I am trying to generate a signal that represents mixer output of FMCW radar. I am using MATLAB and already tried out this tutorial. There, Phased Array System Toolbox is used to showcase how FMCW radar with sawtooth signal works. The part that is of interest for me right now is up until the range-doppler response. Now what I am trying to accomplish is basically getting the same result (as in pass my signal to plotResponse function and get a range-doppler map with a detection of my target), but I want to get what they call "dechirped" signal from the start - without generating transmitted, reflected and received signals. I've been looking through so many papers in order to determine what formula I need to use to get the correct IF signal, but the more I searched, the more different formulas I found. What I've got now is the formula from this TI webinar, which is So with that, I am trying to plot the response, here is my code:

c = 3e8;            %speed of light
range_max = 180;    %max detection range
tm = 6*range2time(range_max,c); %sweep time
%tm is 7.2e-6 s
bw = 200e6;         %sweep bandwidth
sweep_slope = bw/tm;
v_max = 150*1000/3600;  %target max velocity
fc = 77e9;          %radar frequency
lambda = c/fc;      %radar wavelength
fs = 72e6;          %sampling rate
%sampling rate based on ADC datasheet
chirps = 64;        %frame size
samples = ceil(tm*fs);  %samples in one chirp

%% target
R0 = 32; %range in meters
V = 40; %radial velocity, m/s

%% 
t = 0; %time
mix = zeros(samples, chirps); %mixer output
for i=1:1:chirps
    td = 2 * R0 / c; %round trip delay
    phi0 = 4*pi*fc*R0/c; %inital phase

    for j=1:1:samples
        a = (-2*pi*fc*V*i*tm/c ...    %phase shift
             -2*pi*(2*V*(fc+i*bw)/c + sweep_slope*td)*t);   %frequency
        mix(j,i) = 0.5*cos(a);
        t = t + 1/fs;
    end
end

figure(1)
rngdopresp = phased.RangeDopplerResponse('PropagationSpeed',c,...
    'DopplerOutput','Speed','OperatingFrequency',fc,'SampleRate',fs,...
    'RangeMethod','FFT','SweepSlope',sweep_slope,...
    'RangeFFTLengthSource','Property','RangeFFTLength',2048,...
    'DopplerFFTLengthSource','Property','DopplerFFTLength',256);

clf;
plotResponse(rngdopresp,mix);
axis([-v_max v_max 0 range_max])

The radar that I'm simulating here does't have quadrature channel, so I have to only form real signal (although I tired doing hilbert(...) and cos(...)+1i*sin(...) just to see how that would look).
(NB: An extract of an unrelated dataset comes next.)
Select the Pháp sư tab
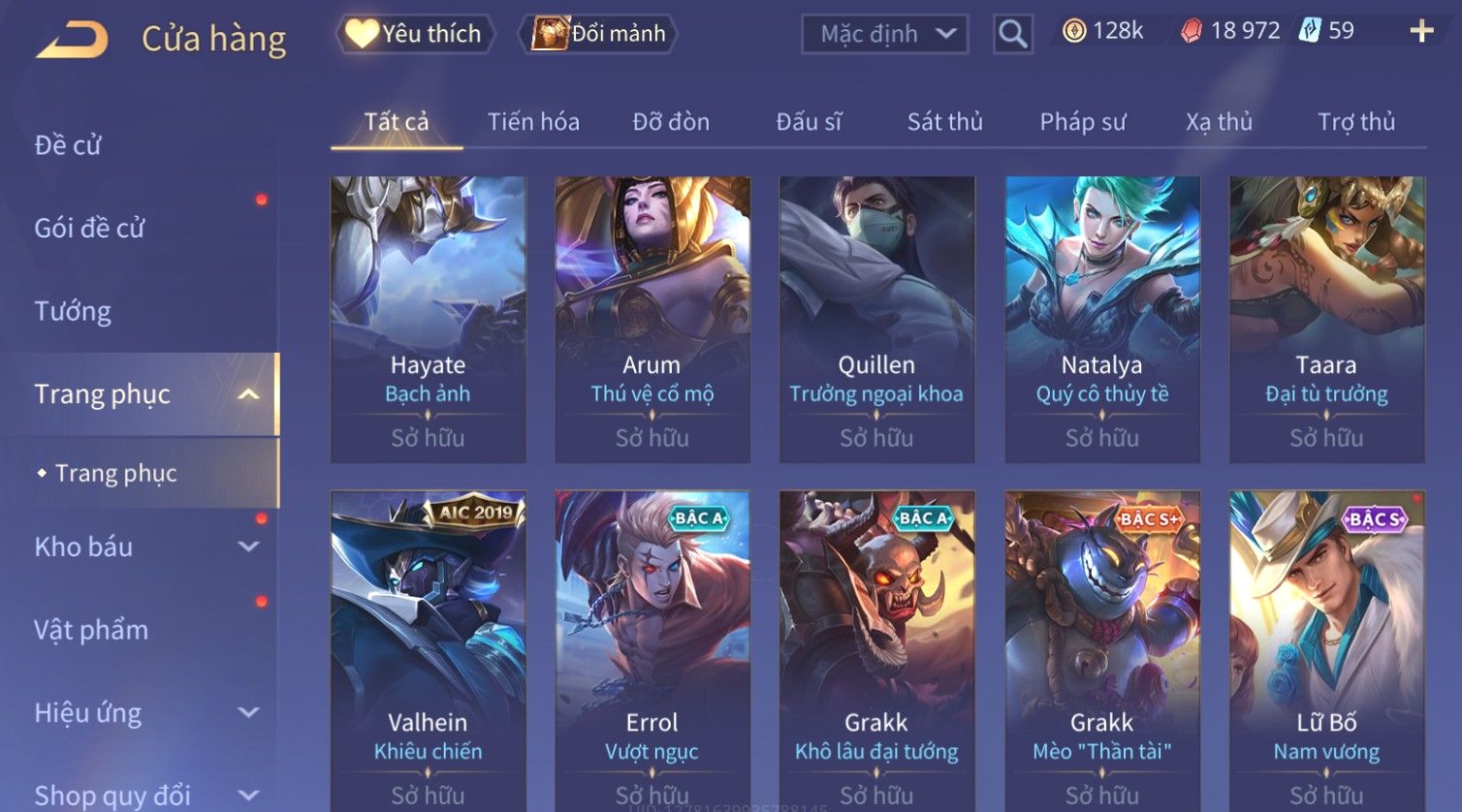The height and width of the screenshot is (812, 1462). click(1083, 122)
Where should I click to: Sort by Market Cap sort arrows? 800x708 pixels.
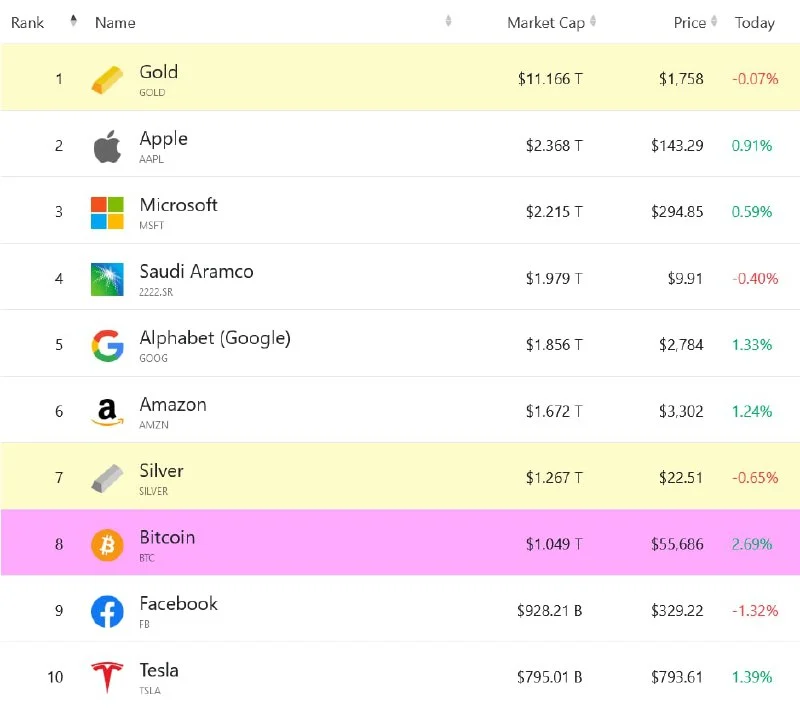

What I assume I get is the Data Cube similar to the one from the tutorial. But no matter how I fiddle with the formula, I can't get the Velocity right. Here's the plot:

The initial phase I tried to form myself, thinking it would be 2*pi*fc*td, where fc is 77 GHz carrier frequency and td is the time delay of 2*R/c.
So what I think is happening is that I don't shift phase properly, since, from my understanding, that is what velocity is primarily estimated upon. The Doppler shift is too small to have significant impact.
Interestingly, I tried to play with the range and velocity values of the target, and noticed, that changing V doesn't affect the target's position on the heatmap too much, it almost doesn't actually. But changing the R0 in increments of 1 makes the target detection on heatmap shift horizontally and cycle to the other side of the map.
So my question is: how do i properly form the IF signal to be able to display it correctly in MATLAB's range-doppler response map?
Also, I acknowledge that I might be plotting or forming the data cube wrong. Or that my math is plain wrong from the beginning. But I've been so desperately trying to solve this by myself for the past week, that I just want someone to show me the light already :)

Answer 1

The principle behind FMCW is that you transmit a chirped signal and receive a time delayed version of it after reflecting from a target. After mixing and filtering, the resulting signal is a sinusoid at a frequency that is a function of the target's range. This frequency is known as the "beat" frequency $f_b$. Thus, the dechirped signal will have a form of

$$x(t) = e^{j(2{\pi}f_bt + \, \phi)} = e^{j2{\pi}f_bt}\,e^{j{\phi}}$$

Where $\phi$ is a general phase term that we'll ignore for now as it won't effect the determination of the beat frequency, and therefore range. Also, let's not worry about Doppler for now...that's an additional phase term we can easily add later. We'll concentrate on the expression for the homodyned (mixed) signal.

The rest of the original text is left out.